▶ _WHAT YOU WILL DO_
- 1) Answer these questions about the worked problem, giving each answer on its own line marked like its question.
(a) What is the correct value of p?
(b) According to the first answer, what is the sum of the first series, with terms 3 over 4 to the n?
(c) What kind of progression does the second answer say the series is?
- 2) Write out the part of the worked problem starting with "This is an arithmetic-geometric" and going on through "Solving for \(p:\)".

▶ _ARTICLE_

Question

If \( 8 = 3 + \frac{1}{4}(3 + p) + \frac{1}{4^2}(3 + 2p) + \frac{1}{4^3}(3 + 3p) + \ldots \infty \), then the value of \( p \) is ______.

Answer 1

Correct Answer: 9

To solve \(8 = 3 + \frac{1}{4}(3 + p) + \frac{1}{4^2}(3 + 2p) + \frac{1}{4^3}(3 + 3p) + \ldots\), we recognize a geometric series involving the common ratio \( \frac{1}{4} \). Let the series be \( S \), where \( S = 3 + \sum_{n=1}^{\infty} \frac{1}{4^n}(3+np) \). We split it into two separate series: \[ S = 3 + \sum_{n=1}^{\infty} \frac{3}{4^n} + \sum_{n=1}^{\infty} \frac{np}{4^n} \] The first series is geometric with first term \( a = \frac{3}{4} \) and common ratio \( r = \frac{1}{4} \). The sum of this infinite geometric series is: \[ \sum_{n=1}^{\infty} \frac{3}{4^n} = \frac{\frac{3}{4}}{1 - \frac{1}{4}} = \frac{3}{4} \times \frac{4}{3} = 1 \] The second series is an arithmetico-geometric series. Its sum can be found using the formula: \[ \sum_{n=1}^{\infty} \frac{n}{r^n} = \frac{r}{(1-r)^2} \text{, for } x = \frac{1}{4} \] Plugging in, we get: \[ \sum_{n=1}^{\infty} \frac{np}{4^n} = \frac{\frac{1}{4}}{(1 - \frac{1}{4})^2} \times p = \frac{\frac{1}{4}}{\frac{9}{16}} \times p = \frac{4}{9}p \] Substituting back into the equation, the series sum becomes: \[ S = 3 + 1 + \frac{4}{9}p = 8 \] Simplifying gives us: \[ 4 + \frac{4}{9}p = 8 \] \[ \frac{4}{9}p = 4 \] \[ p = 9 \] Thus, the value of \( p \) is 9. This value falls within the given range \([9,9]\), confirming our solution is correct. 

Answer 2

Given series:
\(8=3+\dfrac{1}{4}(3+p)+\dfrac{1}{4^2}(3+2p)+\dfrac{1}{4^3}(3+3p)+\ldots\)
This is an arithmetic-geometric progression (A.G.P). Using the sum formula for an infinite
A. G. P. ,  we have:
\(\text{Sum}=\frac{a}{1-r}+\frac{d\cdot r}{(1-r)^2}\)
Solving for \(p:\)
\(\dfrac{4p}{9}=4\Rightarrow p=9\)

(Entries for finding displayed items)
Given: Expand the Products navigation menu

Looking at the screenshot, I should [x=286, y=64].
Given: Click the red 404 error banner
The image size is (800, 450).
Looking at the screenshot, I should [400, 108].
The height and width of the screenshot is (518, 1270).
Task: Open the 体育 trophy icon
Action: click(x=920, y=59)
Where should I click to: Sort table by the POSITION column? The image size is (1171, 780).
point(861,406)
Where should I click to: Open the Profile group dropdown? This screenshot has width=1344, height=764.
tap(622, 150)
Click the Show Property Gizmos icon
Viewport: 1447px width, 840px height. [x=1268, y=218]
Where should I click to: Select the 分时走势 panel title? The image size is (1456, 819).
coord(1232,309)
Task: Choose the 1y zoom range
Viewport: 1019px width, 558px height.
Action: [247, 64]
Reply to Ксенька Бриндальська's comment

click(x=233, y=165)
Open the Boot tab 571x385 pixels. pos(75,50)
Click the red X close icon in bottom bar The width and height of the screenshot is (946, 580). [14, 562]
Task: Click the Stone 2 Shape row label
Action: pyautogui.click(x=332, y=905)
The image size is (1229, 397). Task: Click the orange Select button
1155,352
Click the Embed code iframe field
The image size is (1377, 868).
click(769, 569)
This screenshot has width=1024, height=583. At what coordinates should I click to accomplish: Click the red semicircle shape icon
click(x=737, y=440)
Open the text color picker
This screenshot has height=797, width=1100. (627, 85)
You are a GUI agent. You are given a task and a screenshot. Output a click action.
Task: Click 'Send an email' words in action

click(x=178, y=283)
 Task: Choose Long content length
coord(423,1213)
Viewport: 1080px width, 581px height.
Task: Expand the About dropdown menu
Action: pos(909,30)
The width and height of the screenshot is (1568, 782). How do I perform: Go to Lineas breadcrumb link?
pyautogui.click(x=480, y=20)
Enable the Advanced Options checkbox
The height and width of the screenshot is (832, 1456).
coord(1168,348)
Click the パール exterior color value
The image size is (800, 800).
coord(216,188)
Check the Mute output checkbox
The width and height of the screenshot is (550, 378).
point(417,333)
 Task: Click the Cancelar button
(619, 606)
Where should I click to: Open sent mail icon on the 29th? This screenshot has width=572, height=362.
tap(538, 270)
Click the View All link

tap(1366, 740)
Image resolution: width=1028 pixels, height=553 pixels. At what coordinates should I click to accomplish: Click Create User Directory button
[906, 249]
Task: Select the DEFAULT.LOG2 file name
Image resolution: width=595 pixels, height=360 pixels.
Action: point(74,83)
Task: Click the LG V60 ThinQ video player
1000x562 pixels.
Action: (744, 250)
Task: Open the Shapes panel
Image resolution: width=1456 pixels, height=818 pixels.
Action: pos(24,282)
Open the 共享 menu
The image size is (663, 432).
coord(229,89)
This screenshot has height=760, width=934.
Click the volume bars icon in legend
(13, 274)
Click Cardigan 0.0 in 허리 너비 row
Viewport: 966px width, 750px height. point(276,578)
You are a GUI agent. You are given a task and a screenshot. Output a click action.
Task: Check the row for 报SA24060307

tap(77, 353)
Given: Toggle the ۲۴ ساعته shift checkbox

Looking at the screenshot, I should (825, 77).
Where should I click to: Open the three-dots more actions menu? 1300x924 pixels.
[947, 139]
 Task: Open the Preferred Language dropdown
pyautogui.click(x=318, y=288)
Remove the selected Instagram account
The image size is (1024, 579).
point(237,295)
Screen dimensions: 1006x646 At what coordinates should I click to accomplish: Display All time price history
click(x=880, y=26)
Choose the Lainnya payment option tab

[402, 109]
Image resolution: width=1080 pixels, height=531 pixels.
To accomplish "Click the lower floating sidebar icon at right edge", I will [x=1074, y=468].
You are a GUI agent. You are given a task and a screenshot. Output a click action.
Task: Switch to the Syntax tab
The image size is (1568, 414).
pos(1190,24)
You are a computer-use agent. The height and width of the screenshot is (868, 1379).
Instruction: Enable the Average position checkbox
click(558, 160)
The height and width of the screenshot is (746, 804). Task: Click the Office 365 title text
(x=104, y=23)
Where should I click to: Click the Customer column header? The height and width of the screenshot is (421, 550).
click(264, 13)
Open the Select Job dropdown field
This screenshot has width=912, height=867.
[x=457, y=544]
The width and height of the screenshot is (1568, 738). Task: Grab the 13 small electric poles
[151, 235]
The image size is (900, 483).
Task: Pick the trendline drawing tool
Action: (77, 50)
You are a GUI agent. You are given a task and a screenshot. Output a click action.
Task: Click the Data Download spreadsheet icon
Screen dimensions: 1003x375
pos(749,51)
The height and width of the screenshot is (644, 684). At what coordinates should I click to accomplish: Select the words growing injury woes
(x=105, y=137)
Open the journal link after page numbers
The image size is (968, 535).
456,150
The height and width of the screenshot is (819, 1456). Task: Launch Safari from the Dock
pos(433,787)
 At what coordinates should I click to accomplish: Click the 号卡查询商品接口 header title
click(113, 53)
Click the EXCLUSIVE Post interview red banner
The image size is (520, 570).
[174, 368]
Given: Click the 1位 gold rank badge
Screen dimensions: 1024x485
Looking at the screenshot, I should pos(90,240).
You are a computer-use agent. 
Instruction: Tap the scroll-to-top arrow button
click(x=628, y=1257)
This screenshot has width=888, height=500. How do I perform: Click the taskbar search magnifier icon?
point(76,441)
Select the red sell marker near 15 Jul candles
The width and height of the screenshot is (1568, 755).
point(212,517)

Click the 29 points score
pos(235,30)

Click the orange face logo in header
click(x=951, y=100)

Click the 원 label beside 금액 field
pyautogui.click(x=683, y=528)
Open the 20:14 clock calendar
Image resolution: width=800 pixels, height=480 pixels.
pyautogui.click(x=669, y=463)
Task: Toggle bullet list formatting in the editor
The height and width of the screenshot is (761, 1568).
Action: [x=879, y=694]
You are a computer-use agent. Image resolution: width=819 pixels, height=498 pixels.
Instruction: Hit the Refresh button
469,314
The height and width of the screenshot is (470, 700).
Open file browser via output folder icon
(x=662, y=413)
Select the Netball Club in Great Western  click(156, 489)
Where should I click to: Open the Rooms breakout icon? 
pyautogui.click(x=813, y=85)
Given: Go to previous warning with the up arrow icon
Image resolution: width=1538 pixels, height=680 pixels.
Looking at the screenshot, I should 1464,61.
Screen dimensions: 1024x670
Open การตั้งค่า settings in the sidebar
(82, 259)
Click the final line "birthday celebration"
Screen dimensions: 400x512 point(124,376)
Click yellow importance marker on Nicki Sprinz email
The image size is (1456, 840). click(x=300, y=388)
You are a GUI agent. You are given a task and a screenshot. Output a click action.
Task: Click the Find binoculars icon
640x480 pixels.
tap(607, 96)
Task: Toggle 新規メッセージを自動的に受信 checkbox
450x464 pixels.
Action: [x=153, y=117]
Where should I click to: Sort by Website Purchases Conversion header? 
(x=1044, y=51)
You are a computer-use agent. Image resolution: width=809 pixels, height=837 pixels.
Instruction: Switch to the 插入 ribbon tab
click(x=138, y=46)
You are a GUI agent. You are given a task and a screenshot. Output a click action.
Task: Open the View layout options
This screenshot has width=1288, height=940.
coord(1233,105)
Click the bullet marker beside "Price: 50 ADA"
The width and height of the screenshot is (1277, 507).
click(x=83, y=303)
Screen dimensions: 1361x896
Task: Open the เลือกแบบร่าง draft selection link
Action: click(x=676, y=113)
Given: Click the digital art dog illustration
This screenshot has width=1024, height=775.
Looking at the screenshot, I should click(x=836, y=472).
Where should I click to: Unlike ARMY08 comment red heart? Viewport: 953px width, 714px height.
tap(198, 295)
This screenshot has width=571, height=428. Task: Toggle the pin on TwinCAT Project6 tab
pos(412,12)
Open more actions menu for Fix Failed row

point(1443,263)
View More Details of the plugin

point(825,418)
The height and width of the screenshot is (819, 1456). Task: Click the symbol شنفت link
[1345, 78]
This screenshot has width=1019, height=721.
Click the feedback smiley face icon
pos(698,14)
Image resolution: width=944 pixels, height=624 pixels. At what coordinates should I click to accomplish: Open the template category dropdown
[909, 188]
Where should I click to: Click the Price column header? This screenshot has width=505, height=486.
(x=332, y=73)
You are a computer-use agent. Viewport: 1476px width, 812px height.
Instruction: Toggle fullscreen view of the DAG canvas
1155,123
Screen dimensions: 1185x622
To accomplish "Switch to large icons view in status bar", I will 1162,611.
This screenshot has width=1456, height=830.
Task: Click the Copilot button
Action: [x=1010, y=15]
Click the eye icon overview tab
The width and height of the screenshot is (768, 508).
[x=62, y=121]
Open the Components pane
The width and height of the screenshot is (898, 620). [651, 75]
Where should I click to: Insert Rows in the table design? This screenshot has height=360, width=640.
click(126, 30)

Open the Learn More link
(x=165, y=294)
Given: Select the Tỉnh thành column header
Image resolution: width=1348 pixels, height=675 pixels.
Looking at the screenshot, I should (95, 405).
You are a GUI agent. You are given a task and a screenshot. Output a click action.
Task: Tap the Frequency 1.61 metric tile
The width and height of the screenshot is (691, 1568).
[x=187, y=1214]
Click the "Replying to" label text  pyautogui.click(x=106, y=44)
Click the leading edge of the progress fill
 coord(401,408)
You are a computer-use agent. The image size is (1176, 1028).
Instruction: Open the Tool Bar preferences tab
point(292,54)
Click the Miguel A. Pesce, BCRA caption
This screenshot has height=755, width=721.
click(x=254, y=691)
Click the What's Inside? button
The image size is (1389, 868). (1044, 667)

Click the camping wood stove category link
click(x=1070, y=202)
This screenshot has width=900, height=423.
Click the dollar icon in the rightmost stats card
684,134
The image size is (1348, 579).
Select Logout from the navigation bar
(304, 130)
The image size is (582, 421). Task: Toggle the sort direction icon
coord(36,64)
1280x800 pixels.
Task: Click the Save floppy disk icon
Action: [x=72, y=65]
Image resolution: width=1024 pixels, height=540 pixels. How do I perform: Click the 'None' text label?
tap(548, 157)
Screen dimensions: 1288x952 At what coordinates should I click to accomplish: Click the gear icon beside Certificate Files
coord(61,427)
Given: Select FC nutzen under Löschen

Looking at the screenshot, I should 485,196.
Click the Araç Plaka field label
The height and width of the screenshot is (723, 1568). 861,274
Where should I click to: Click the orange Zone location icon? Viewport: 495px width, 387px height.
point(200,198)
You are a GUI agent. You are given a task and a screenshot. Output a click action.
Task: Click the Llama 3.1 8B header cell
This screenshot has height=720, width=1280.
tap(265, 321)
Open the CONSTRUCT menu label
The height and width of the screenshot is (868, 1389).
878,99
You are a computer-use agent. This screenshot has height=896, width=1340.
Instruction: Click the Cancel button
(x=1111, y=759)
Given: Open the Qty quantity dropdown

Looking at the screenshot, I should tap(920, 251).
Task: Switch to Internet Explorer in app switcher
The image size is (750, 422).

▶ _EXPECTED ANSWERS_
- 1)
(a) 9
(b) 1
(c) An arithmetic-geometric progression (A.G.P)

- 2)
This is an arithmetic-geometric progression (A.G.P). Using the sum formula for an infinite
A. G. P. ,  we have:
\(\text{Sum}=\frac{a}{1-r}+\frac{d\cdot r}{(1-r)^2}\)
Solving for \(p:\)